Teropongistana.com Sulsel – Kajati Sulsel, Leonard Eben Ezer Simanjuntak berkolaborasi dengan menerima kunjungan kerja Deputi Direksi Wilayah IX dr. Yessi Kumalasari didampingi Kepala Cabang Makassar BPJS Kesehatan dr. Greisthy Borotoding, Asisten Deputi Bidang PIK BPJS Kesehatan Fiyanti dan Asisten Deputi Bidang KML Muhammad Yusrizal.
Untuk diketagui, Kunjungannya itu dalamn rangka kerjasamanya menegakkan kepatuhan badan usaha terhadap pelaksanaan Program Jaminan Kesehatan Nasional. Dimana BPJS Kesehatan Kedeputian Wilayah IX yang meliputi Provinsi Sulsel, Sulbar, Sulawesi Tenggara dan Maluku.
Kerja sama tersebut diwujudkan dalam Perjanjian Kerja Sama (PKS) mengenai penanganan masalah hukum perdata dan tata usaha negara.
Deputi Direksi BPJS Kesehatan Wilayah IX, dr. Yessi Kumalasari mengatakan, pihak kejaksaan, baik itu Kejaksaan Tinggi ataupun Kejaksaan Negeri memiliki peran dan fungsi strategis untuk mengawal suksesnya Program JKN-KIS di Sulsel.

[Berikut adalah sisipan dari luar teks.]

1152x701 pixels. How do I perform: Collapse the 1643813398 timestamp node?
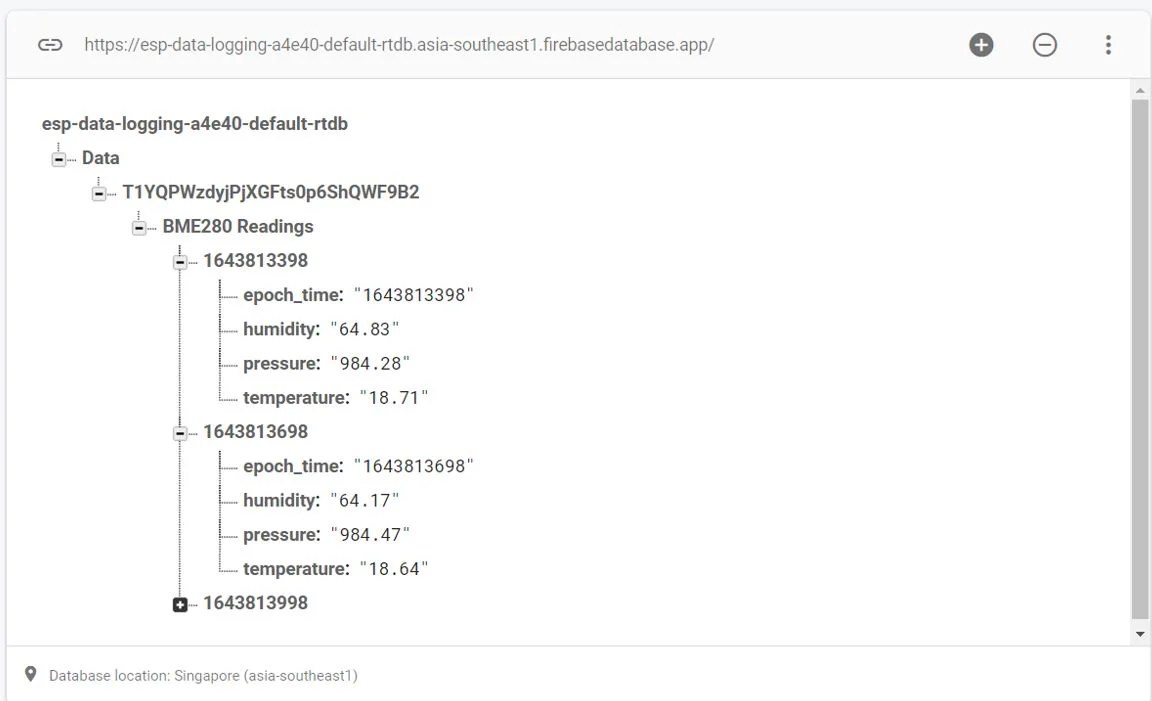181,261
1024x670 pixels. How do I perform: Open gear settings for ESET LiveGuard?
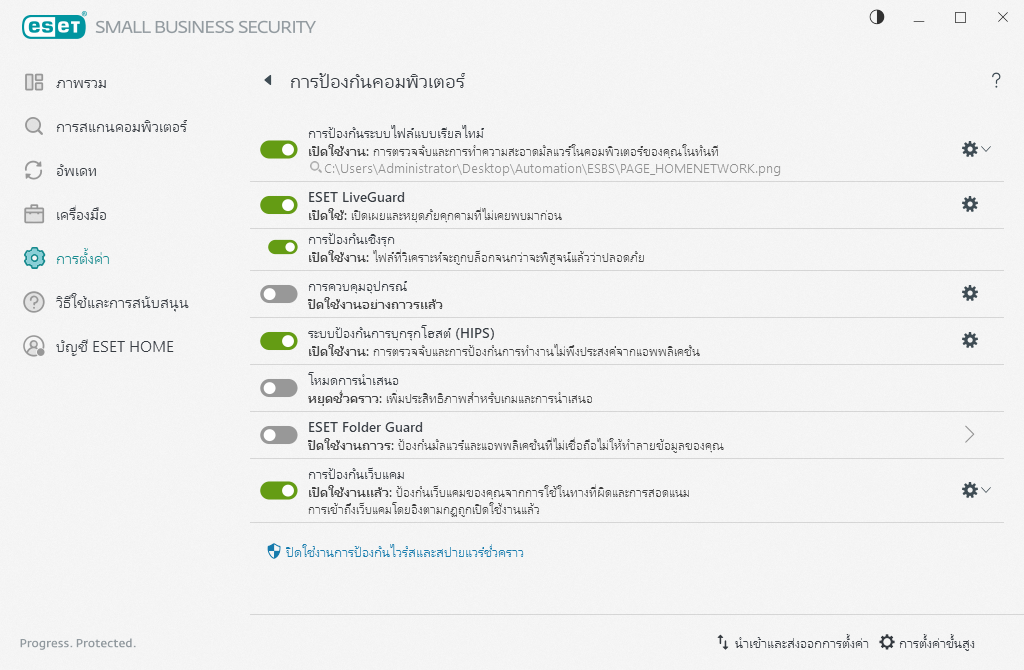(969, 204)
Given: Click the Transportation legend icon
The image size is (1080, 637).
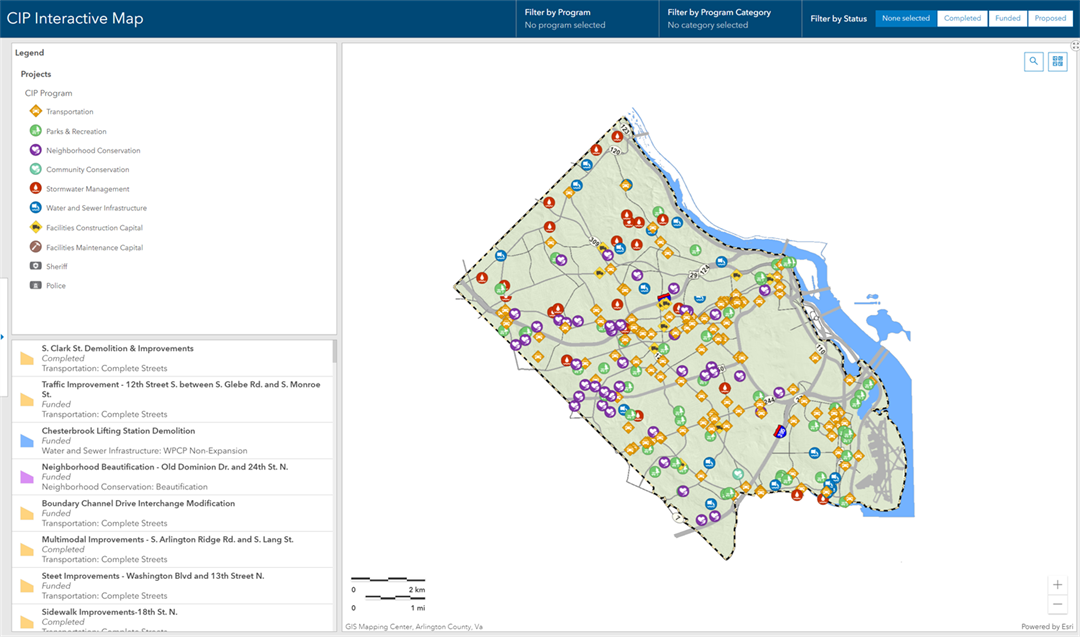Looking at the screenshot, I should [35, 112].
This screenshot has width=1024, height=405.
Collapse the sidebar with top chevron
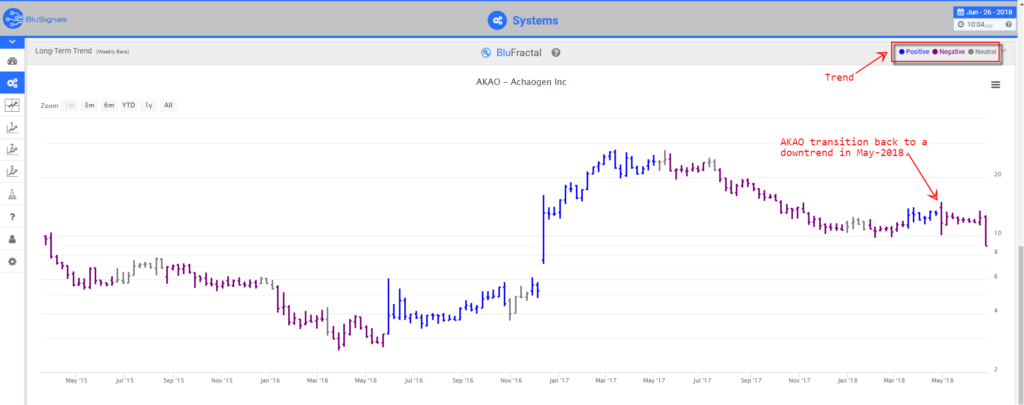(12, 42)
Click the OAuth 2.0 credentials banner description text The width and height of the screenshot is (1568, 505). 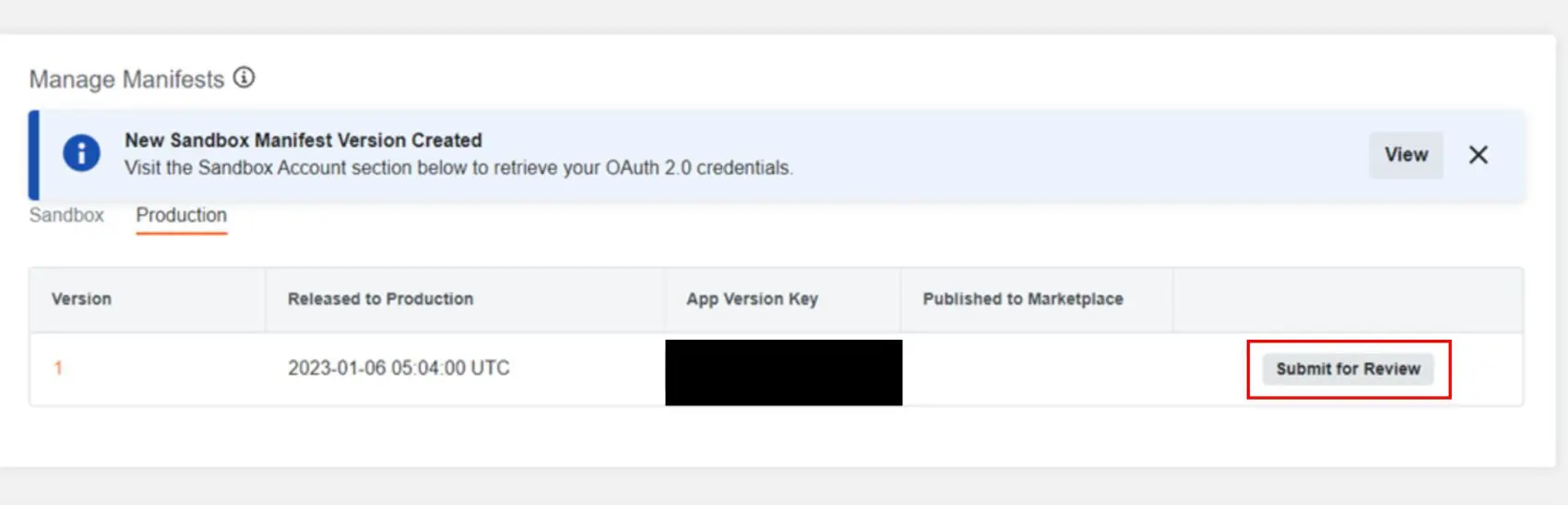458,168
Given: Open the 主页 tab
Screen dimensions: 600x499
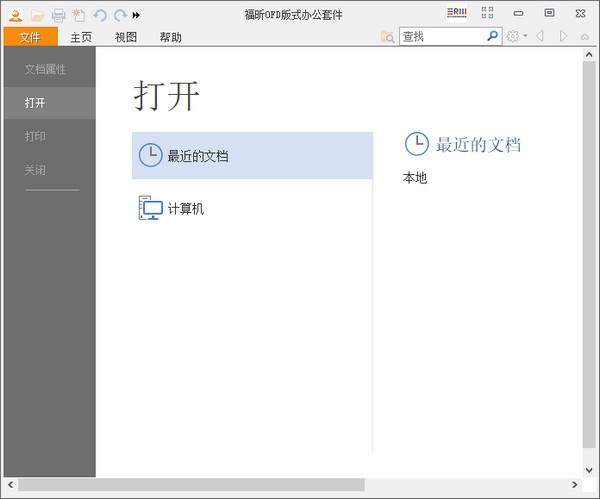Looking at the screenshot, I should tap(81, 37).
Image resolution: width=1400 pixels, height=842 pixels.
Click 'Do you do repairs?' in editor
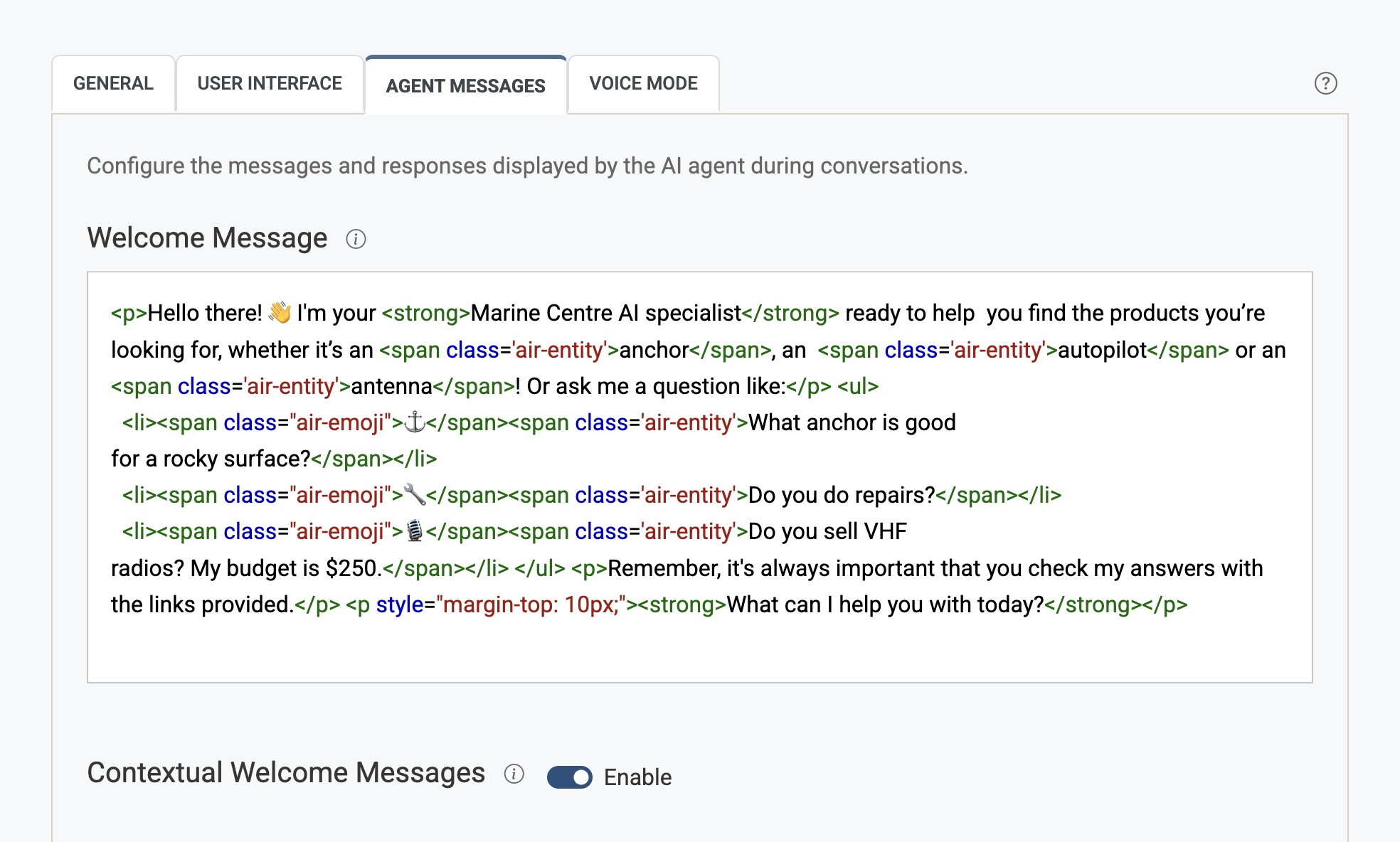pyautogui.click(x=841, y=495)
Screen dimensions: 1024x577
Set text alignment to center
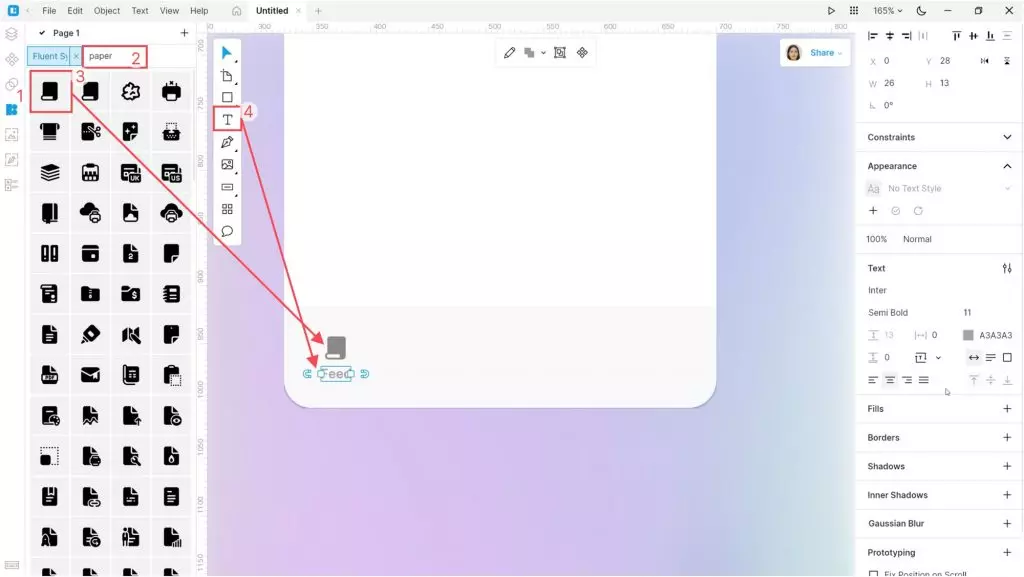click(x=890, y=380)
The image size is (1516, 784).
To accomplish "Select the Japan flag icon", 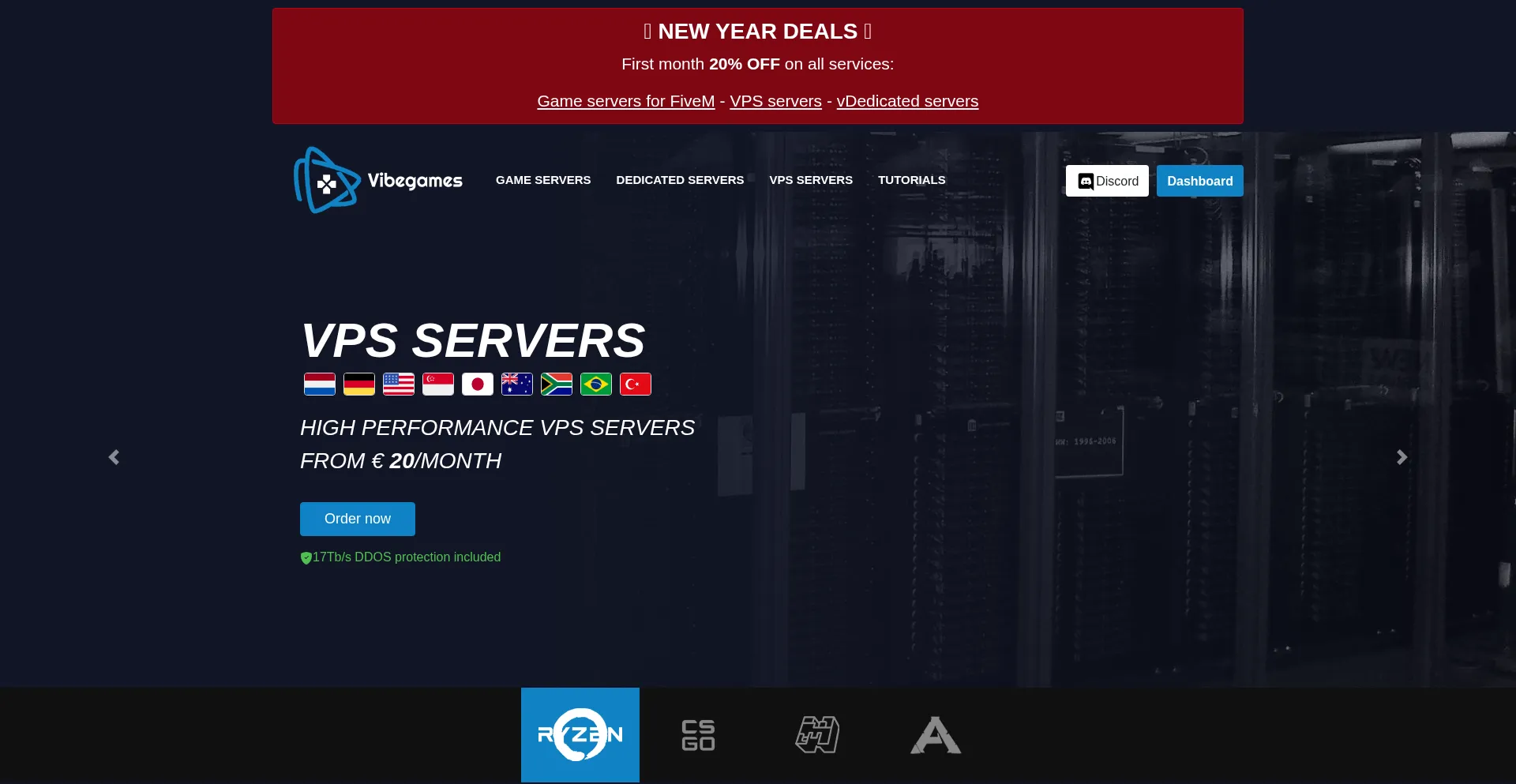I will click(477, 384).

Kejaksaan dapat menjadi penghubung atau mediator antara BPJS Kesehatan, dengan Badan Usaha apabila hasil pengawasan dan pemeriksaan yang dilakukan oleh BPJS Kesehatan ditemukan adanya potensi ketidakpatuhan Badan Usaha.
“Melalui Surat Kuasa Khusus (SKK), kami dapat meminta kejaksaan untuk mengambil alih penanganan Badan Usaha yang tidak patuh, ” kata dr Yessi saat mengunjungi Kantor Kejati Sulsel, (10/5/2023) kemarin.